Cuba concordou em receber US$ 100 milhões em ajuda humanitária dos Estados Unidos, apesar das críticas às sanções econômicas. A proposta visa aliviar a crise energética no país.
Foto: Imagem colorida mostra Marco Rubio dos EUA - Metrópoles

Cuba aceitou uma oferta de ajuda humanitária no valor de US$ 100 milhões apresentada pelos Estados Unidos, conforme anunciado pelo secretário de Estado, Marco Rubio. A decisão ocorre em meio a uma crise energética severa que tem gerado apagões frequentes e protestos em diversas regiões do país.

Na semana anterior, o governo cubano havia manifestado disposição para considerar a proposta, embora sem detalhes específicos sobre o plano do Departamento de Estado. O chanceler Bruno Rodríguez Parrilla criticou a oferta, chamando-a de "incongruência" diante das sanções econômicas que os EUA impõem a Cuba. No entanto, ele destacou que Havana geralmente não rejeita ajuda externa que seja oferecida de boa-fé.

A proposta de assistência dos EUA inclui a distribuição dos recursos em colaboração com a Igreja Católica e outras organizações humanitárias independentes. Desde janeiro, a administração do presidente Donald Trump intensificou a pressão sobre Cuba, implementando restrições ao fornecimento de petróleo e ameaçando intervenções militares.

A crise energética, que se agravou nos últimos meses, levou o ministro cubano de Energia e Minas, Vicente de la O Levy, a reconhecer que a situação está "muito tensa" e que as reservas de petróleo estão quase esgotadas.

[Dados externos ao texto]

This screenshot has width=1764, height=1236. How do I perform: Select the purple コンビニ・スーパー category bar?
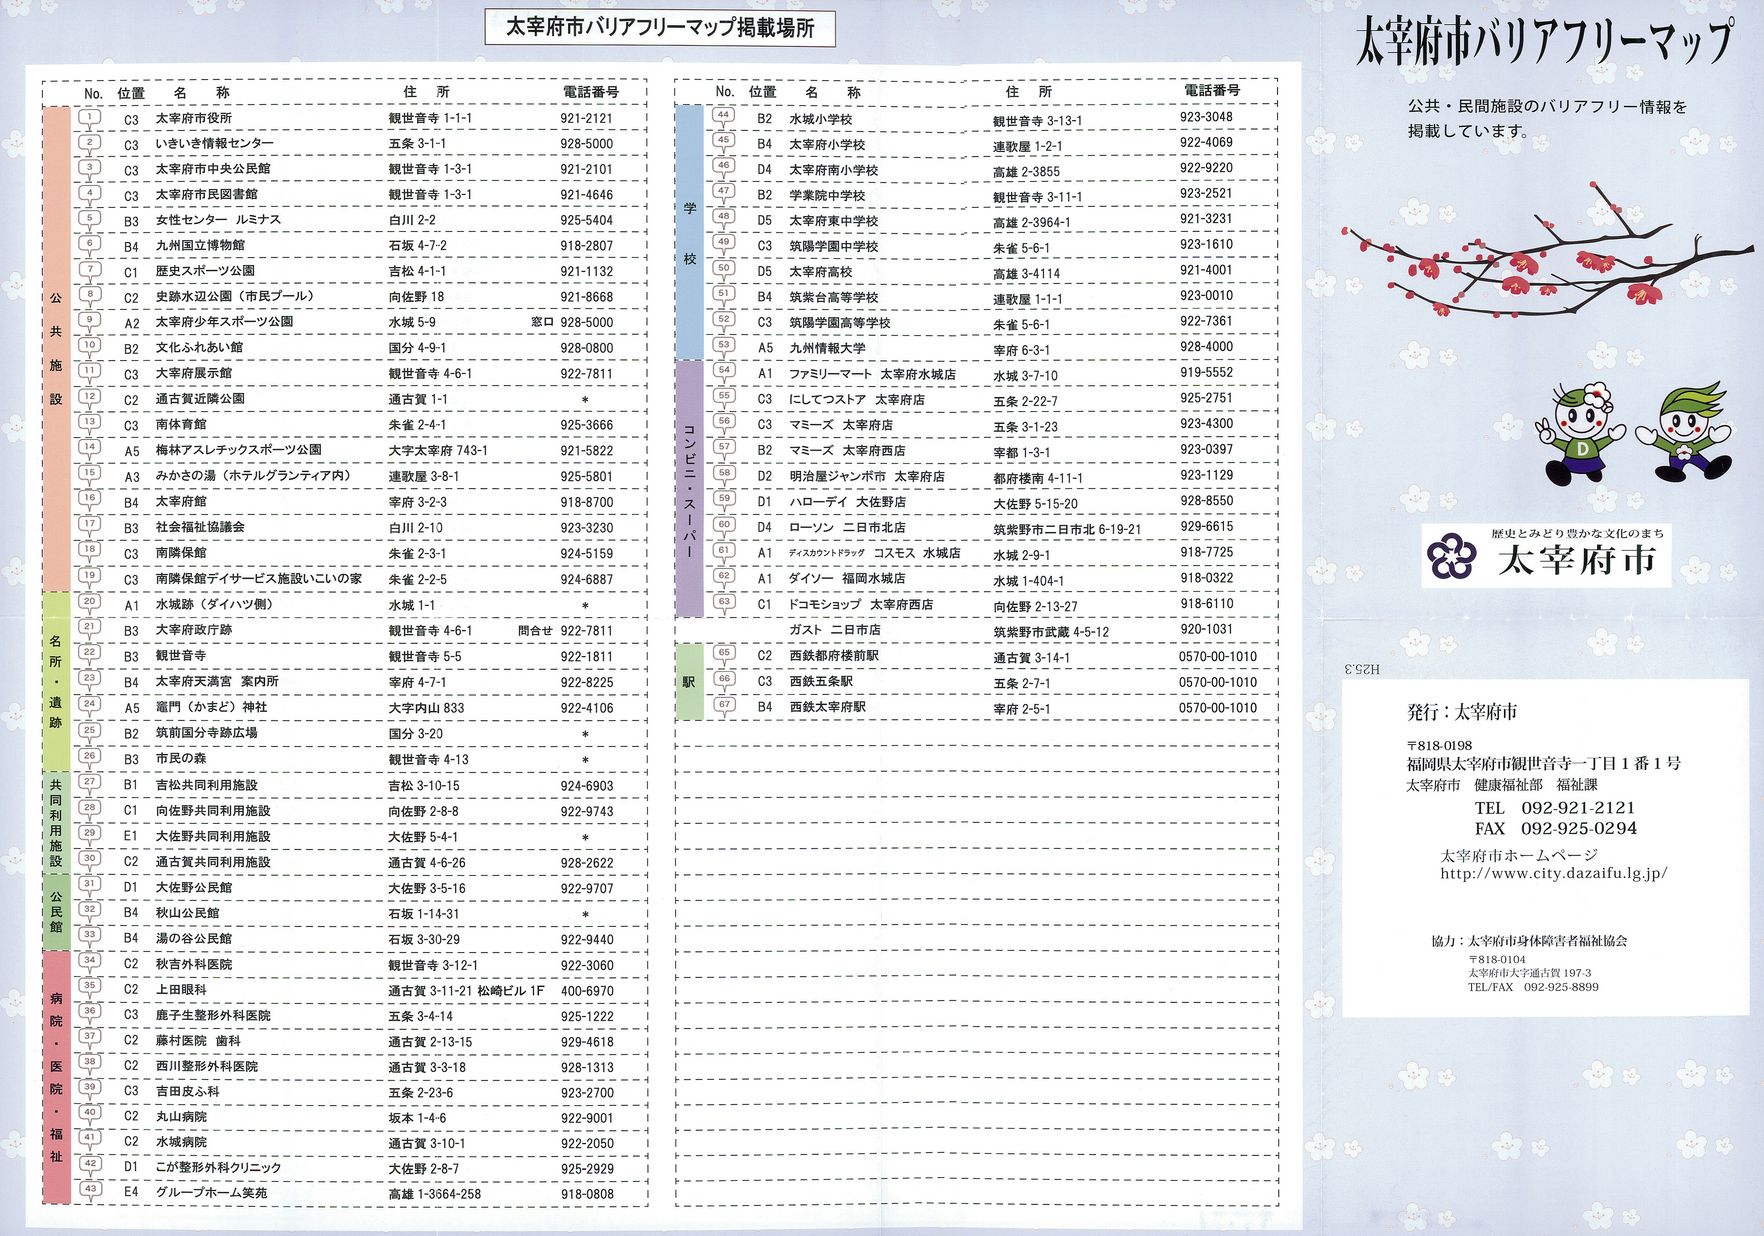[689, 489]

Rodríguez também sugeriu que a melhor ajuda que os EUA poderiam oferecer seria o alívio do bloqueio econômico e financeiro.

Trump tem defendido uma mudança de regime em Cuba, onde os comunistas, ligados ao ex-presidente Raúl Castro, estão no poder desde a revolução de 1959. Recentemente, os EUA anunciaram acusações de assassinato contra Raúl Castro, um movimento que intensificou as tensões nas relações bilaterais, consideradas as mais críticas desde a Guerra Fria.

Rubio, por sua vez, afirmou que a política dos EUA não visa a "reconstrução de nações", mas está diretamente relacionada à segurança nacional dos Estados Unidos.